**Instructions for the task**
Only lines containing the word "navigation" belong in the answer; copy each one from the records.

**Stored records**
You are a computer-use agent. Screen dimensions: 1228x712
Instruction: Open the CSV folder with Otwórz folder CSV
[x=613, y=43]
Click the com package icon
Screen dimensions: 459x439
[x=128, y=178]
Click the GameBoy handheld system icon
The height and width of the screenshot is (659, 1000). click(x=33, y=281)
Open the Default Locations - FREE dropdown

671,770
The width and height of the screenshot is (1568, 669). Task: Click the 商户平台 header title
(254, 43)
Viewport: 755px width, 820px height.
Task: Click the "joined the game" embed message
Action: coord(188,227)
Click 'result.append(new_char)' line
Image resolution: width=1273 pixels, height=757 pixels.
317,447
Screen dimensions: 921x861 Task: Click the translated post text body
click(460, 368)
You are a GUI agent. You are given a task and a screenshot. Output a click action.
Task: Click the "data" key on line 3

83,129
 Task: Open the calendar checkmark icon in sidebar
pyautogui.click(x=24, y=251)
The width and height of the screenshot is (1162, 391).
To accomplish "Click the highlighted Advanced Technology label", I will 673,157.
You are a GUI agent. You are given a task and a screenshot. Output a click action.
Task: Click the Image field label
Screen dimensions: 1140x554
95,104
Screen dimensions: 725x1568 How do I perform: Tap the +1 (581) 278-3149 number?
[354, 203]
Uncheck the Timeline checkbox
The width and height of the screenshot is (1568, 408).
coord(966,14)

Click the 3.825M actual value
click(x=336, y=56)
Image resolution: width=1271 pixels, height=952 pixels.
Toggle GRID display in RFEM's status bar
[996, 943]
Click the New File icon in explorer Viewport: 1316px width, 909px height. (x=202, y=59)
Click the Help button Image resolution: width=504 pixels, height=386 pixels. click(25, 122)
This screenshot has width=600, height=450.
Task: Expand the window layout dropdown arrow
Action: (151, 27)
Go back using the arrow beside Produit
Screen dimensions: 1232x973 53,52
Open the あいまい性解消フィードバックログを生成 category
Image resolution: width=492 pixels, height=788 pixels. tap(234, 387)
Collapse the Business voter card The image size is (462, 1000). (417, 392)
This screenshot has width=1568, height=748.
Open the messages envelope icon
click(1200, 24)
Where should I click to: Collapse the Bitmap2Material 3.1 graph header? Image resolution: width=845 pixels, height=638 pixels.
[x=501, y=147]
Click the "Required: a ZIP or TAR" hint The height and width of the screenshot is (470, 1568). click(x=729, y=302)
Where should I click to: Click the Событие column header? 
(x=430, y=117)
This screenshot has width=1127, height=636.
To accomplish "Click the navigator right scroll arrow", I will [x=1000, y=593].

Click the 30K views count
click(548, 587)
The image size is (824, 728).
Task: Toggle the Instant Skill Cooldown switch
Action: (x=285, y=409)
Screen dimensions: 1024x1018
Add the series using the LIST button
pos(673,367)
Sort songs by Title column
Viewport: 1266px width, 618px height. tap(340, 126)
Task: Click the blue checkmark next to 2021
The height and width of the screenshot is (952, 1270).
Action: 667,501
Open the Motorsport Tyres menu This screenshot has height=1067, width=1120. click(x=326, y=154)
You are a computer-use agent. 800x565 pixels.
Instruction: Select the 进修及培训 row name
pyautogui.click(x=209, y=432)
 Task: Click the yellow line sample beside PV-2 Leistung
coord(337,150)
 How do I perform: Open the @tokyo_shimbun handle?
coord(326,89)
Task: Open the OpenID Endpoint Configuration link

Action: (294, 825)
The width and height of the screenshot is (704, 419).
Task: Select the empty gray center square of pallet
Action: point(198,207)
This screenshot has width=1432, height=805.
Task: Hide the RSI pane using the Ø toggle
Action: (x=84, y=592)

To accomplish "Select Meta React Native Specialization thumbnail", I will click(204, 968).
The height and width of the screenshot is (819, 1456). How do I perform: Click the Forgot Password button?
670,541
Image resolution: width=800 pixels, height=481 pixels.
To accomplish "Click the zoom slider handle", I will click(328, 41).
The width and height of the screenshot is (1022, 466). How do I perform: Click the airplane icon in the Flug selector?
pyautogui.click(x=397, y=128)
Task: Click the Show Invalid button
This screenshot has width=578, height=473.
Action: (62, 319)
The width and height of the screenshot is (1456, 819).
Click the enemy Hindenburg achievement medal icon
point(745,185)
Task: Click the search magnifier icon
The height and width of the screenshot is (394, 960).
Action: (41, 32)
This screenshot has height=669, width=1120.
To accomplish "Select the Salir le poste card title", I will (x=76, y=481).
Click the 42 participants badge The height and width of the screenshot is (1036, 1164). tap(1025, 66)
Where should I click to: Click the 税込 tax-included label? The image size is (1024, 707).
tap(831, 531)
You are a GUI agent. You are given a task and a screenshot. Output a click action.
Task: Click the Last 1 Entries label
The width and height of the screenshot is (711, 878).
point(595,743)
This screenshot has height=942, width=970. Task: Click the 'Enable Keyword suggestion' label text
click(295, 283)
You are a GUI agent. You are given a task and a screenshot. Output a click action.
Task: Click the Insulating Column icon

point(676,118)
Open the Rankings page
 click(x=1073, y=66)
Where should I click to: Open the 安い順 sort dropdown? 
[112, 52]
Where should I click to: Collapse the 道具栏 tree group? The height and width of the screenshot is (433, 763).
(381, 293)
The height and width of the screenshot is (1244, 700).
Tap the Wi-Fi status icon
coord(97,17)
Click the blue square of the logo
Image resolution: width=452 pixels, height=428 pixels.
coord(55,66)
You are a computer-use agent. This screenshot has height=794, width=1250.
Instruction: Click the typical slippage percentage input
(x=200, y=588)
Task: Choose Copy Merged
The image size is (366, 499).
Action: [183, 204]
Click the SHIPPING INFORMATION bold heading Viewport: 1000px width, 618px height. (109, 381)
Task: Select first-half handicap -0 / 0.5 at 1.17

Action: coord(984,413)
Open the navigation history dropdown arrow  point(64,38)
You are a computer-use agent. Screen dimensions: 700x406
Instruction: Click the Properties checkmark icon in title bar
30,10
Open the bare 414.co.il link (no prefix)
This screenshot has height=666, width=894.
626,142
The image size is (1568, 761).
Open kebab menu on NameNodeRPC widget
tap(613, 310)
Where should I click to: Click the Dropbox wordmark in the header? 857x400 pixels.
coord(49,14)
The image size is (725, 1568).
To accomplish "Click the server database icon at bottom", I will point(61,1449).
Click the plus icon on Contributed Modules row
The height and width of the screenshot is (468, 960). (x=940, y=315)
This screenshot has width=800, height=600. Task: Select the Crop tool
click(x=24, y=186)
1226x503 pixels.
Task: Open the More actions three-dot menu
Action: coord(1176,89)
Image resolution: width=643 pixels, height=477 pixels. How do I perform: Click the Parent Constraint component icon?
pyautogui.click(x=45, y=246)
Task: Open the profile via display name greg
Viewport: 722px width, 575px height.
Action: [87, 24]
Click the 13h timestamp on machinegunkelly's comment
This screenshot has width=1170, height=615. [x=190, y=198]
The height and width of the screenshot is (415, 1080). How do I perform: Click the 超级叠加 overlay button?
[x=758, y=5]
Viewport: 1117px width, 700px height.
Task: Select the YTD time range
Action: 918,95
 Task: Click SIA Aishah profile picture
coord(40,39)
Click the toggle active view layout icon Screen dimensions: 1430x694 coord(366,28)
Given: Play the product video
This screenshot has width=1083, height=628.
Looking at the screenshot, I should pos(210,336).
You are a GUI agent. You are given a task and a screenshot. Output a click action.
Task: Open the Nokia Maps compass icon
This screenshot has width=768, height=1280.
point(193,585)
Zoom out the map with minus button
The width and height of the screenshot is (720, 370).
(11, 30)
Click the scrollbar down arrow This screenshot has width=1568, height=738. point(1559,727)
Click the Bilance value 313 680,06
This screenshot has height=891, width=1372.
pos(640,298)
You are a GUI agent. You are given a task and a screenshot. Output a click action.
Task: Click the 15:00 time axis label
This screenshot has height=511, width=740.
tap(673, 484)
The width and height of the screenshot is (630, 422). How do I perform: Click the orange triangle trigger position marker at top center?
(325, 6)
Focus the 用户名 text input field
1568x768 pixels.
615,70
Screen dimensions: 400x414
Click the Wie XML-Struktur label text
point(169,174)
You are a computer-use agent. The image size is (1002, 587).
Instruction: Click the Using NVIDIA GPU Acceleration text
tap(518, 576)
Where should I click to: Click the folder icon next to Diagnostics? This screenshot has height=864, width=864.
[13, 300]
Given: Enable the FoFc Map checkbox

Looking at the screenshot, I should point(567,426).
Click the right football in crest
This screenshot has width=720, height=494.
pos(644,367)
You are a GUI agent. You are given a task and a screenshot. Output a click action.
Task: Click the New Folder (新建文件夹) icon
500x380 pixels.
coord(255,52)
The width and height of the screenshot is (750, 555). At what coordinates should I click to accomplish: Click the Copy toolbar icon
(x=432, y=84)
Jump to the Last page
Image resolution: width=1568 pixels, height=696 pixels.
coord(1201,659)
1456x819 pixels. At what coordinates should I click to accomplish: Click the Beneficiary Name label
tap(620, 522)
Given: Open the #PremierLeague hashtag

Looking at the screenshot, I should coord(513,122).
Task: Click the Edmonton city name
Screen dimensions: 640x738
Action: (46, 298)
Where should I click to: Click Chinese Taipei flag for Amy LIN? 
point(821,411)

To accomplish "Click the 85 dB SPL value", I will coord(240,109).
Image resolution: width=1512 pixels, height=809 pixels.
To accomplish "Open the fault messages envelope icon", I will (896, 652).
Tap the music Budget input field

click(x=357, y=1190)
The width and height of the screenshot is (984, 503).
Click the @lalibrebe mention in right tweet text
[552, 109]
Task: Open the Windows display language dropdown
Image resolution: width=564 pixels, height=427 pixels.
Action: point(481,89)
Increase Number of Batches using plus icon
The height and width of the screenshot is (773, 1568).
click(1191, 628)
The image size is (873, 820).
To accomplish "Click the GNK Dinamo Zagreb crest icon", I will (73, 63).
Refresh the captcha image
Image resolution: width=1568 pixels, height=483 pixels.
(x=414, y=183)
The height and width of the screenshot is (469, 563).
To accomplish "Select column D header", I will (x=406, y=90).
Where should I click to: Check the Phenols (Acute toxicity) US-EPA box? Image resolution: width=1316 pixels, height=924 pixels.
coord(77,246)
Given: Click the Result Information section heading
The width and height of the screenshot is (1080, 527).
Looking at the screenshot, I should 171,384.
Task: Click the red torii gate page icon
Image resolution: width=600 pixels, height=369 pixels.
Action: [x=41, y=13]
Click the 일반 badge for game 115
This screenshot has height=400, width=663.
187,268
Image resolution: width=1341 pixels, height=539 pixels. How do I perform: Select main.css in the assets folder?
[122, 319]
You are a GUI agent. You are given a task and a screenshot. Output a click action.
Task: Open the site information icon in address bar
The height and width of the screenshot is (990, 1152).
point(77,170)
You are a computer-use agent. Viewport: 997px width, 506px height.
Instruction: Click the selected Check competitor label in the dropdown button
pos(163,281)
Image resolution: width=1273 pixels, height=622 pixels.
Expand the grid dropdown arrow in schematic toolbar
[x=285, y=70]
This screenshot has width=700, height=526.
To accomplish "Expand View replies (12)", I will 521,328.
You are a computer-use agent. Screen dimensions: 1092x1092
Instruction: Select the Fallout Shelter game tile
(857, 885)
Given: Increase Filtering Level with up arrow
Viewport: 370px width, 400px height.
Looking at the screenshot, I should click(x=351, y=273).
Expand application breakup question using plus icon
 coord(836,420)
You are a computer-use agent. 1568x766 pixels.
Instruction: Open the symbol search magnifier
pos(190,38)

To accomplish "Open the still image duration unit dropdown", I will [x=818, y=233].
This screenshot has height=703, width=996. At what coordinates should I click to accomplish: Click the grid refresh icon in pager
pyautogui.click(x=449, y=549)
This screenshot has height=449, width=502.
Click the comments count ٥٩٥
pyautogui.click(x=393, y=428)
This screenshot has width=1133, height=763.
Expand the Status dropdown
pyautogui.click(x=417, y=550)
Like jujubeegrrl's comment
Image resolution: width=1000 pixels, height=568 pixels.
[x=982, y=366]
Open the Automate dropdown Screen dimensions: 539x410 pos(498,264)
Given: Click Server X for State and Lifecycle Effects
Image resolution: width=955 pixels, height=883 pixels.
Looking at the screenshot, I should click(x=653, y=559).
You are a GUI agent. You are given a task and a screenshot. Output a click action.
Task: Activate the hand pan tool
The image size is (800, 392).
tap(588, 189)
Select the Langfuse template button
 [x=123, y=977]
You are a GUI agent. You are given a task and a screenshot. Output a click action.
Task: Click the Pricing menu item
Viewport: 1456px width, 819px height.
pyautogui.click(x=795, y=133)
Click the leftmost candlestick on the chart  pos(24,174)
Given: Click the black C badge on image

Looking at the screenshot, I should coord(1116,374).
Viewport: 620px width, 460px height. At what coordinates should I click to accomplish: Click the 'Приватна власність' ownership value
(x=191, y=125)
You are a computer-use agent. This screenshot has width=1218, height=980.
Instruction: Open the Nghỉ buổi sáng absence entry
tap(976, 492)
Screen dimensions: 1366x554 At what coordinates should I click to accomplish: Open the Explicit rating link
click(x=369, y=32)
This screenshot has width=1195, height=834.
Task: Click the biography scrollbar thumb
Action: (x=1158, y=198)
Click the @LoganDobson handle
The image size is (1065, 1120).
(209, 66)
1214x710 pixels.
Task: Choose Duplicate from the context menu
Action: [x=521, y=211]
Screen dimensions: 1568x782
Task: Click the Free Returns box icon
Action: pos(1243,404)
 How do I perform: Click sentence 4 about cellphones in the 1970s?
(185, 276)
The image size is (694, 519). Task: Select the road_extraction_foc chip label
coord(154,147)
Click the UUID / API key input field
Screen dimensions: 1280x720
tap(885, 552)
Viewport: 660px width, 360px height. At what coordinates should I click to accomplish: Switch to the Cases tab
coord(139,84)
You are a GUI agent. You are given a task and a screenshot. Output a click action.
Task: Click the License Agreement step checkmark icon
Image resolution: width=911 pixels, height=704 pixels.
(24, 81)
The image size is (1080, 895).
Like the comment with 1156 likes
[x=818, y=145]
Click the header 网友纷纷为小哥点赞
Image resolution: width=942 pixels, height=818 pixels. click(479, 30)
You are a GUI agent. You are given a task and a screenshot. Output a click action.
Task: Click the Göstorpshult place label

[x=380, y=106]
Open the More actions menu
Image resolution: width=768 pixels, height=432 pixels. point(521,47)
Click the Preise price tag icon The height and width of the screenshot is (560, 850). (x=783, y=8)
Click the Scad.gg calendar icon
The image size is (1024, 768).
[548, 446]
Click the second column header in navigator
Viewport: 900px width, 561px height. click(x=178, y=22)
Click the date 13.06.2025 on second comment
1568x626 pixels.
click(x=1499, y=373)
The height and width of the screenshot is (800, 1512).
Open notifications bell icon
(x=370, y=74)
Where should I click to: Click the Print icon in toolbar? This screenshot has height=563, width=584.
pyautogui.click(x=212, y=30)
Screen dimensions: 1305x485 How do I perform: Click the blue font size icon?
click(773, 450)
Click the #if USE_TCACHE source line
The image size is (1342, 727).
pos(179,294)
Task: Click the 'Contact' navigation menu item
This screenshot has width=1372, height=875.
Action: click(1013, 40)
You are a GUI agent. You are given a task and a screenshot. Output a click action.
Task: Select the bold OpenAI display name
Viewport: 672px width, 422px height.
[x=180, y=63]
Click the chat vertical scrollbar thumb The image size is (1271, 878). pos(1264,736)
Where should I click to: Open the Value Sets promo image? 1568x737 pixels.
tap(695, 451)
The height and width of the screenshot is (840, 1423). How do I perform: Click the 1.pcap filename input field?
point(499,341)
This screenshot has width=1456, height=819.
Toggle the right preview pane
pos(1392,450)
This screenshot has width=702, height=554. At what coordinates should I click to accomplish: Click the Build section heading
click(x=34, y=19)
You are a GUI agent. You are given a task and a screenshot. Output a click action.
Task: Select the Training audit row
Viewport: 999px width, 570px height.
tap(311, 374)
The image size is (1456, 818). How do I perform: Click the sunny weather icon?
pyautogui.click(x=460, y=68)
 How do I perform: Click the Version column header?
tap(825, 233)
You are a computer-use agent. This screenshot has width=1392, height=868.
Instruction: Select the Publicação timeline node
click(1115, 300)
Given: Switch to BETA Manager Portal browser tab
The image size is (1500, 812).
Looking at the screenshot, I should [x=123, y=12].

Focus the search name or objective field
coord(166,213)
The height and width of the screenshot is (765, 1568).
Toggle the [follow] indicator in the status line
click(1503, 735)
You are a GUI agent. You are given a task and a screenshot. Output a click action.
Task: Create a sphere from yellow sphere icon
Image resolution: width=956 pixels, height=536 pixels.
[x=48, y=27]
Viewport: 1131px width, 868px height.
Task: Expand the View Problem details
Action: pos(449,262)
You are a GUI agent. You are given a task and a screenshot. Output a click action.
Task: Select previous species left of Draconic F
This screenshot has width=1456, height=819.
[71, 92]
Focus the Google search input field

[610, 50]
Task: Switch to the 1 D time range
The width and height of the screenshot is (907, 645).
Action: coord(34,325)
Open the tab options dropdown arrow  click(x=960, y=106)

**Result of this exercise**
Open the navigation history dropdown arrow  point(64,38)
Task: Click the 'Contact' navigation menu item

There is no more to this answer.